### Records to use
□ □ □ □ □

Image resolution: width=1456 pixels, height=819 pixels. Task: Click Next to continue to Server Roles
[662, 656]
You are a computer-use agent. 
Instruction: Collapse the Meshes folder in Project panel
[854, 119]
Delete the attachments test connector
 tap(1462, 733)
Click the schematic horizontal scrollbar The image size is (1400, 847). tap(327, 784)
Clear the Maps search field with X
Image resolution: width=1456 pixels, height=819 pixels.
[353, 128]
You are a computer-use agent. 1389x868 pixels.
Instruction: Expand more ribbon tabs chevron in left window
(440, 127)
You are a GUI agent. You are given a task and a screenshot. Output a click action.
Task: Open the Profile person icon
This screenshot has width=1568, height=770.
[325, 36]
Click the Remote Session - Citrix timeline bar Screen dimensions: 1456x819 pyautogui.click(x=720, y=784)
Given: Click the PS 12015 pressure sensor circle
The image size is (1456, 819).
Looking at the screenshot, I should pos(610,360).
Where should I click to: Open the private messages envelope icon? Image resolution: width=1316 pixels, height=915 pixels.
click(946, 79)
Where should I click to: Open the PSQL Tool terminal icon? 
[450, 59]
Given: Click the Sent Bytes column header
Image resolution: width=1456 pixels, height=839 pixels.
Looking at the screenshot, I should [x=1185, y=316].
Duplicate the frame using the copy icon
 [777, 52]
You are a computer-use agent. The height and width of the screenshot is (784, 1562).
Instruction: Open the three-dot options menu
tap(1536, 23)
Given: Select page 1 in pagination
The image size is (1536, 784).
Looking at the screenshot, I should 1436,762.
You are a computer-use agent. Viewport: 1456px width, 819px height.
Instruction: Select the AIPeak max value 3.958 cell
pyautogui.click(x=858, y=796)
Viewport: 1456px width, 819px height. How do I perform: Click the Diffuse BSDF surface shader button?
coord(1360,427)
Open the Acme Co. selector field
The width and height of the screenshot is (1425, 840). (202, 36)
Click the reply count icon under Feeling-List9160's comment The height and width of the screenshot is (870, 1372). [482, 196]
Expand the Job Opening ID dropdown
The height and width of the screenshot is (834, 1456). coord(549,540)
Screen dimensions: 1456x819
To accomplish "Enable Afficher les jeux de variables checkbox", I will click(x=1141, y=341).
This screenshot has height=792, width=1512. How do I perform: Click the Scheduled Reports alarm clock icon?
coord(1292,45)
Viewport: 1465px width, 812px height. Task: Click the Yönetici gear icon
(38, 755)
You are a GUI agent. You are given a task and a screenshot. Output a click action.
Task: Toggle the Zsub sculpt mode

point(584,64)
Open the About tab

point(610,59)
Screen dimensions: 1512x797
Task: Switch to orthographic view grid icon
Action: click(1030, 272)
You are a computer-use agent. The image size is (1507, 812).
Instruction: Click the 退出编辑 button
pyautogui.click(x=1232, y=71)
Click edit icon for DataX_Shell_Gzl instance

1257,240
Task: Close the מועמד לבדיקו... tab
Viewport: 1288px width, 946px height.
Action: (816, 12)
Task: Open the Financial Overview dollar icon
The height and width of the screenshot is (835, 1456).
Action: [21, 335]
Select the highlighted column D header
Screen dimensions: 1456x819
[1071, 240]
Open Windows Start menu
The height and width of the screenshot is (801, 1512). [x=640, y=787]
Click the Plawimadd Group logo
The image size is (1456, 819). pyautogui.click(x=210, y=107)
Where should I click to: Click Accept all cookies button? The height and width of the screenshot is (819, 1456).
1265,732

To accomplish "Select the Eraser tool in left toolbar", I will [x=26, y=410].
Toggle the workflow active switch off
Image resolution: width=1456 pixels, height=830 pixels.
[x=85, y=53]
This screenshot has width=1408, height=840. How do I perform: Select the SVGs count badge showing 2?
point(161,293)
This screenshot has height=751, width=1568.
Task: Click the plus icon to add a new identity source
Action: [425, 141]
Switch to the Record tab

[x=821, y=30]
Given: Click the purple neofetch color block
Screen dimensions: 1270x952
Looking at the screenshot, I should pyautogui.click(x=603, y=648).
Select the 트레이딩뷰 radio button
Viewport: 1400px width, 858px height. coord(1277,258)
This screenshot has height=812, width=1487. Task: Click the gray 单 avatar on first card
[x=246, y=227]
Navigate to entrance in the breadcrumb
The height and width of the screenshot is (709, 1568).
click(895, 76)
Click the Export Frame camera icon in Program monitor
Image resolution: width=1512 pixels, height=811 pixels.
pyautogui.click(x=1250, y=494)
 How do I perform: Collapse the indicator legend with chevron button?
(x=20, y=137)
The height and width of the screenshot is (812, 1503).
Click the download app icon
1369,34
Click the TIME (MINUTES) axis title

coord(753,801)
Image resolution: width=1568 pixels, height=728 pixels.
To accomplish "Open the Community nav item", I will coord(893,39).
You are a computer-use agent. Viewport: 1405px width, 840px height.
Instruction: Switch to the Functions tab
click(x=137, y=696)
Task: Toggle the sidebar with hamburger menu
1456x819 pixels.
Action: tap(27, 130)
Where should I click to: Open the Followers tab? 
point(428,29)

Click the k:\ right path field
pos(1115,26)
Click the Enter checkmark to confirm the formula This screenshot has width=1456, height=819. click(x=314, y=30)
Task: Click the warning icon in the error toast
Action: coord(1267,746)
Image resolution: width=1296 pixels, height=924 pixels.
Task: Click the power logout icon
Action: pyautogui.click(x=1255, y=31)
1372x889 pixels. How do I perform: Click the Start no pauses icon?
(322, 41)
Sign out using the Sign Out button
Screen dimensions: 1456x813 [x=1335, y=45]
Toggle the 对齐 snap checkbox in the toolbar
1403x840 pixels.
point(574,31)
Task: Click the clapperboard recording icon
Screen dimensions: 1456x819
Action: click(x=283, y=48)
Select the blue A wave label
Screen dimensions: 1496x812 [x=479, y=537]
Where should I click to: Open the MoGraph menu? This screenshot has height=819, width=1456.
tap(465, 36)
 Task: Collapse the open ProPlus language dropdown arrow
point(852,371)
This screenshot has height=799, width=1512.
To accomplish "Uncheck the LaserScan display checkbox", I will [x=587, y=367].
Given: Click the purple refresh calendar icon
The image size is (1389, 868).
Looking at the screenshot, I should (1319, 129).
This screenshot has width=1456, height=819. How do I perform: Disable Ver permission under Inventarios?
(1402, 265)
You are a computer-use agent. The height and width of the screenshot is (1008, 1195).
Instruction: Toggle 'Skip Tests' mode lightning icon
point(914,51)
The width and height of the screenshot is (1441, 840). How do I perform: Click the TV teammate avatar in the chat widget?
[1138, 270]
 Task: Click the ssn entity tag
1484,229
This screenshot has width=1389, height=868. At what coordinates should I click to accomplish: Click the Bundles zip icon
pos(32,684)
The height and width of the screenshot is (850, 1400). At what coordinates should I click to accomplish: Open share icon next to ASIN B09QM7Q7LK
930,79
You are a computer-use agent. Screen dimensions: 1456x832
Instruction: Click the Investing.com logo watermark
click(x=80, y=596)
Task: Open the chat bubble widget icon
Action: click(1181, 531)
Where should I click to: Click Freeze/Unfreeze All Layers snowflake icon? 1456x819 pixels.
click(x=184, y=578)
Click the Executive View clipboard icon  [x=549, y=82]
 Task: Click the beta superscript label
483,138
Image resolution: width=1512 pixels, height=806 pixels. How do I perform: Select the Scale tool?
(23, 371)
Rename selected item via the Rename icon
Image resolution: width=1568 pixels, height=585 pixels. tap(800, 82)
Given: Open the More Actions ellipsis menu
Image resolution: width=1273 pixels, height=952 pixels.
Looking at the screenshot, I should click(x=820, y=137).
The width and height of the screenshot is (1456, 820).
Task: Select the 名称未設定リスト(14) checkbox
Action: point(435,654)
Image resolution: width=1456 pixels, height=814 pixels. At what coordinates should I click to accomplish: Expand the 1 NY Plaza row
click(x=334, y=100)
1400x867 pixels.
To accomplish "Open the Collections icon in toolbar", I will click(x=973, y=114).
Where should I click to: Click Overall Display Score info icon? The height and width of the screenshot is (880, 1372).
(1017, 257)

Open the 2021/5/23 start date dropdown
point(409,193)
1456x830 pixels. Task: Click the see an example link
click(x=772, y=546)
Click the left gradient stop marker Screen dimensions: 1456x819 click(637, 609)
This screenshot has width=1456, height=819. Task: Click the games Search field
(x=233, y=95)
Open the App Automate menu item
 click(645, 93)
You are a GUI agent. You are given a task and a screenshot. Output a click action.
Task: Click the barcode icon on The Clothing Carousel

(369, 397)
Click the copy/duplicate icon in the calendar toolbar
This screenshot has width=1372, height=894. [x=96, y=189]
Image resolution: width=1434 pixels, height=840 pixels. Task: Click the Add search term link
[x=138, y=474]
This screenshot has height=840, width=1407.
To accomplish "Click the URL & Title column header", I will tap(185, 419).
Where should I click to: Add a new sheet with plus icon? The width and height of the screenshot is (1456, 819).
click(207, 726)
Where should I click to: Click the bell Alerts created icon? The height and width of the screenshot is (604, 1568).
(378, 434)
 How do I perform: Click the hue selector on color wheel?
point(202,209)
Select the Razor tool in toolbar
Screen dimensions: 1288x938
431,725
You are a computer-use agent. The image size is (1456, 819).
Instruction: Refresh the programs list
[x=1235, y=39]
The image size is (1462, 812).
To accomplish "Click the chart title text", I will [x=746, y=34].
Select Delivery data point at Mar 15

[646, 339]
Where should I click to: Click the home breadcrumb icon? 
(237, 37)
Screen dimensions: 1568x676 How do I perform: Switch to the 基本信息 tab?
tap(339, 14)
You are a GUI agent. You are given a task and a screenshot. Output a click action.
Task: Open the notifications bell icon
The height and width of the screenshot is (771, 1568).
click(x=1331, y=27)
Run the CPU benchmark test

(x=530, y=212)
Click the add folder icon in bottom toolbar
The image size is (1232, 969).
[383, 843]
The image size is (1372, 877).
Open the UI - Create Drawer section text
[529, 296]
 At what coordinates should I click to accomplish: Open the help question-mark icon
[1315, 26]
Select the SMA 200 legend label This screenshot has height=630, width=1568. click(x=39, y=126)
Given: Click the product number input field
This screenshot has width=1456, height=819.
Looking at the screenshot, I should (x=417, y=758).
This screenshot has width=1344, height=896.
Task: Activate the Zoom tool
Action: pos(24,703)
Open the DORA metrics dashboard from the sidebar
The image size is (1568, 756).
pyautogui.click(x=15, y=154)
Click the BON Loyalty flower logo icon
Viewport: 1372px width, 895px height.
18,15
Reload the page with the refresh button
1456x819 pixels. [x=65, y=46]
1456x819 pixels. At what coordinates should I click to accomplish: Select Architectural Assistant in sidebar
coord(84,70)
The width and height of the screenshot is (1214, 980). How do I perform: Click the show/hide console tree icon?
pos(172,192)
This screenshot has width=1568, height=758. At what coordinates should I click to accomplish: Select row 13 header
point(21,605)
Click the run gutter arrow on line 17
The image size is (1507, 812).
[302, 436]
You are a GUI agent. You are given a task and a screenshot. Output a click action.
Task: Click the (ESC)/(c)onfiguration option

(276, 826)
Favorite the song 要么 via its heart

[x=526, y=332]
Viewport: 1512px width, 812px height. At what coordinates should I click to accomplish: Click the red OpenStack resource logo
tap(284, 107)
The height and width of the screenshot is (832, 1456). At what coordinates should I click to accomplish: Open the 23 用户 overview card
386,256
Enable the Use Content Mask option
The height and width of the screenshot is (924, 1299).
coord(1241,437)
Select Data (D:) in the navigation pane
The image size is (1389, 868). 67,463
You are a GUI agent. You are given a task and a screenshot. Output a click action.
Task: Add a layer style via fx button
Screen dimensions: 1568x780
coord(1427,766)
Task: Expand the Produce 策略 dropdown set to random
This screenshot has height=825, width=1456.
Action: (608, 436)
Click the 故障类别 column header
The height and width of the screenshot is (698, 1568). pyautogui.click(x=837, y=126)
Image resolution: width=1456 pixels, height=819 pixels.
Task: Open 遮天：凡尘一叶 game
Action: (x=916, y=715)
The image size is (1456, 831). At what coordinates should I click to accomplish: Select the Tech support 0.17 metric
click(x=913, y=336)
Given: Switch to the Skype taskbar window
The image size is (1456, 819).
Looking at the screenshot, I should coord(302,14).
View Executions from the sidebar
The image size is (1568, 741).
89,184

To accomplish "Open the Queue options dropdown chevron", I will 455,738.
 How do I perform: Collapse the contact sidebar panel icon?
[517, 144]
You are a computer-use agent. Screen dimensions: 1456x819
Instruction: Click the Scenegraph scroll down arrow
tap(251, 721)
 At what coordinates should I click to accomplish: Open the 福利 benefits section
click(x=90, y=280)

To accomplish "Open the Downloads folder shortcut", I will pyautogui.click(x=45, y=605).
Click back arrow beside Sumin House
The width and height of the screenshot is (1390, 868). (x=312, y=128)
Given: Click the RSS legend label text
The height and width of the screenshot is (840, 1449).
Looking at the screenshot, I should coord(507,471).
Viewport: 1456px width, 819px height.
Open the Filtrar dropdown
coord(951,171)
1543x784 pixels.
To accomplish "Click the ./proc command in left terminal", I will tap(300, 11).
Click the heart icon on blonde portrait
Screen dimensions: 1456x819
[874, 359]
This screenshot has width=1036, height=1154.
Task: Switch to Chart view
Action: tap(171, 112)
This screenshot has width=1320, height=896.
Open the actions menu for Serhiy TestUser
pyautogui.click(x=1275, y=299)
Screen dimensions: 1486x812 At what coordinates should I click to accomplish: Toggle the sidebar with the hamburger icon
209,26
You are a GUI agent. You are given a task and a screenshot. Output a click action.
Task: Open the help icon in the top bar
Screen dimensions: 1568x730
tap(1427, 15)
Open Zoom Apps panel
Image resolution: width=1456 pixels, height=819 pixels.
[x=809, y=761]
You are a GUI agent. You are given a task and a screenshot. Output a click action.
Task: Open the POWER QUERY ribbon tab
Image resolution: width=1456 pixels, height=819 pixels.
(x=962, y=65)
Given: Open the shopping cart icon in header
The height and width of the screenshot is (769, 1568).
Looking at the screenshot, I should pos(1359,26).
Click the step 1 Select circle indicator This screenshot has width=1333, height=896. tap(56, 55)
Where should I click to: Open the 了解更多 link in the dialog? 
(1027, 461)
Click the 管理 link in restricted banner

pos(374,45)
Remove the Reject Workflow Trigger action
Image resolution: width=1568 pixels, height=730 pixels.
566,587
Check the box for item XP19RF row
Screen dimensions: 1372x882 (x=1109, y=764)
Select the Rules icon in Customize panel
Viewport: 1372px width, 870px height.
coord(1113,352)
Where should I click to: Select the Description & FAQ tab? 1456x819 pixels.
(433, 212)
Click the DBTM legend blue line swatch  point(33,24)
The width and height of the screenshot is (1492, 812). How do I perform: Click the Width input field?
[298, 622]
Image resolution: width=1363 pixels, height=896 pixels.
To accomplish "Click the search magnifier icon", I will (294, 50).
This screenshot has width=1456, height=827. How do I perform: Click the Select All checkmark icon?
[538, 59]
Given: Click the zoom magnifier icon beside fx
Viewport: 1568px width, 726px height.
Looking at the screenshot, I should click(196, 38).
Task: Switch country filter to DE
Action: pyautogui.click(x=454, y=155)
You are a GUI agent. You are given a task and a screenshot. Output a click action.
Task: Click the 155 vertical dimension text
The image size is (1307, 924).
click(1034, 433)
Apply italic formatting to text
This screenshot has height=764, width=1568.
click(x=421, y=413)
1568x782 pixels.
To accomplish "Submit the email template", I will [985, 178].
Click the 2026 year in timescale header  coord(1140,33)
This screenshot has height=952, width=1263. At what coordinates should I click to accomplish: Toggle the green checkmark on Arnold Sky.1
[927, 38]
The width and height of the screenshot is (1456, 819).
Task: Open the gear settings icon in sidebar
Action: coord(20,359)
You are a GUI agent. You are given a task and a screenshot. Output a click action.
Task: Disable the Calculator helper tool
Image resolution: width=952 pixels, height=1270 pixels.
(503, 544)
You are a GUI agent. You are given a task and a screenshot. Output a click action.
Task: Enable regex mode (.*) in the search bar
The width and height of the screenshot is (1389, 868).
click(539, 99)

□ □ □ □ □

### Exercise
Respond with the number of lines in the listing above that include the word "purple", and with nothing more.

### Task answer
2